### Provided records
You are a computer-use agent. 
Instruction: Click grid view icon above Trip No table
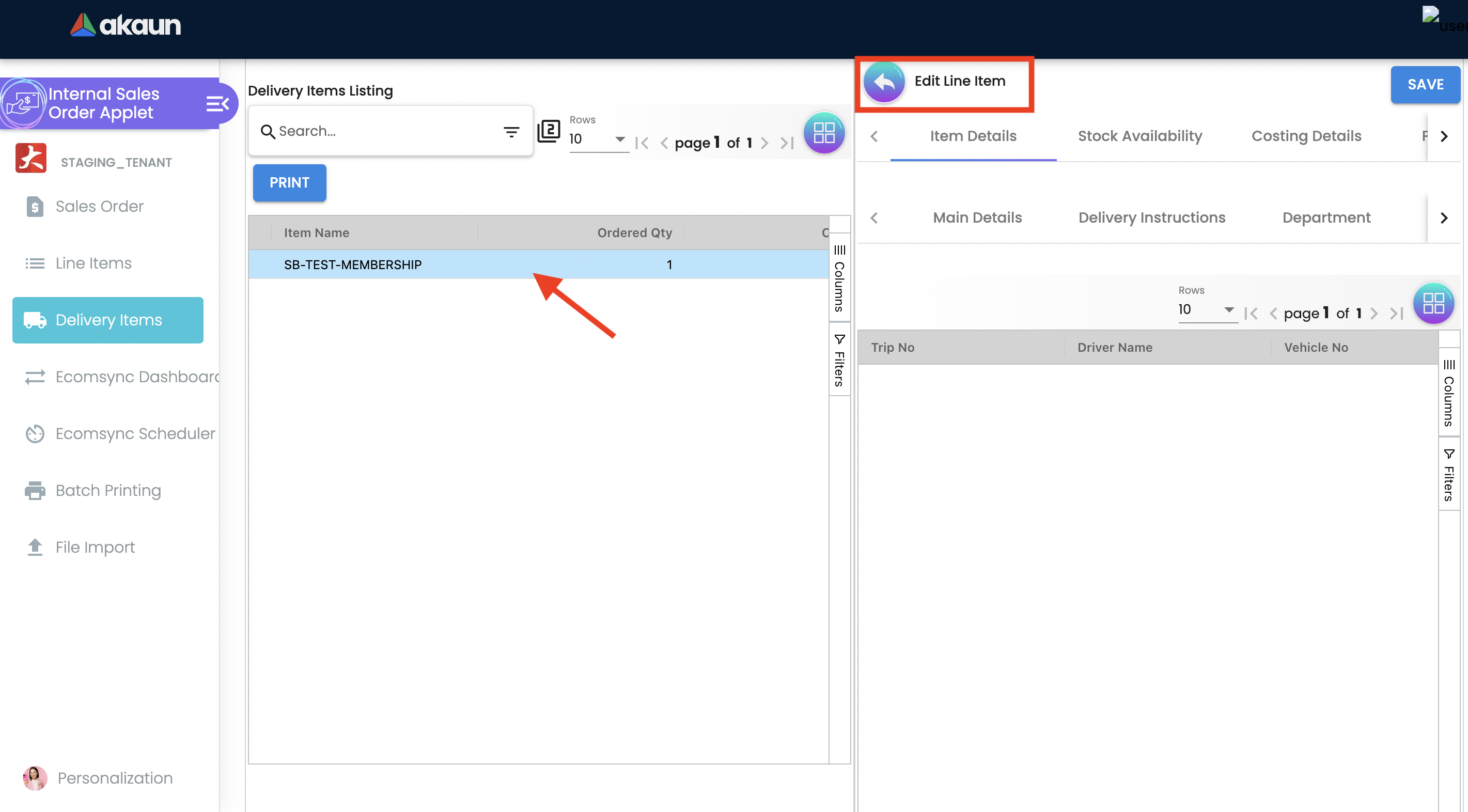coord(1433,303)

==

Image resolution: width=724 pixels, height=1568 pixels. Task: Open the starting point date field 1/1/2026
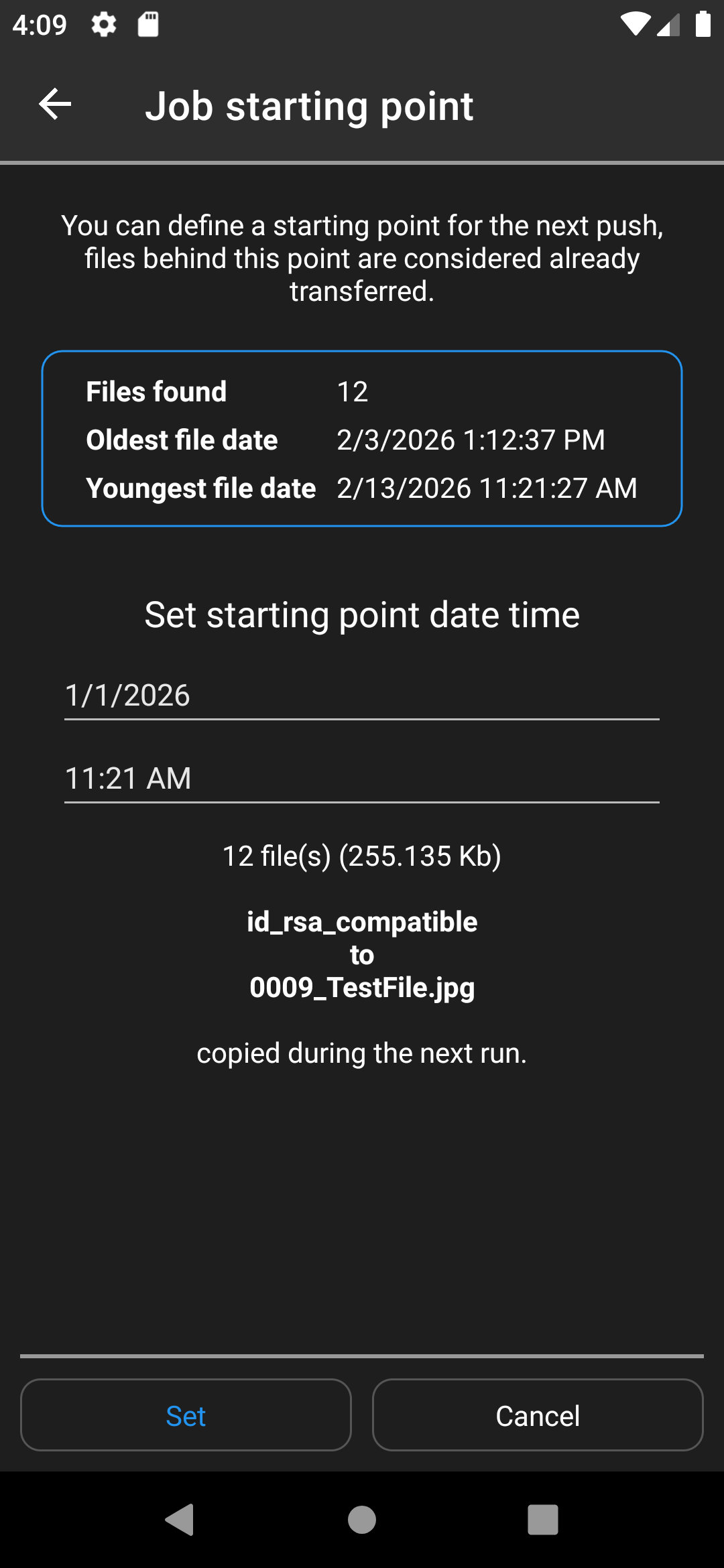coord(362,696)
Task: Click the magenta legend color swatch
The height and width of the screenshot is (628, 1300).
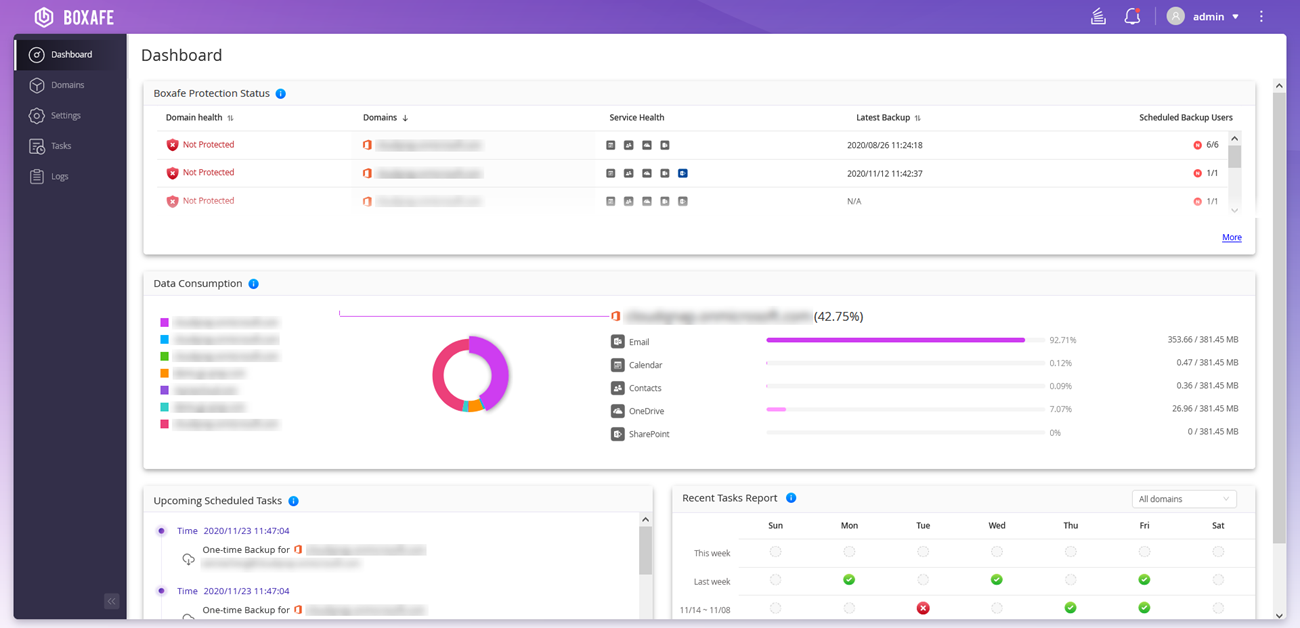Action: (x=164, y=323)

### What to produce
Starting at the line that contains "Image resolution: width=724" and ending with the line that contains "Action: (x=164, y=323)", rewrite these records with "magenta" changed to "purple" and nothing else altered. Leave the pictures out.

### Correct output
Image resolution: width=724 pixels, height=1568 pixels. Task: Open the starting point date field 1/1/2026
coord(362,696)
Task: Click the purple legend color swatch
The height and width of the screenshot is (628, 1300).
Action: (x=164, y=323)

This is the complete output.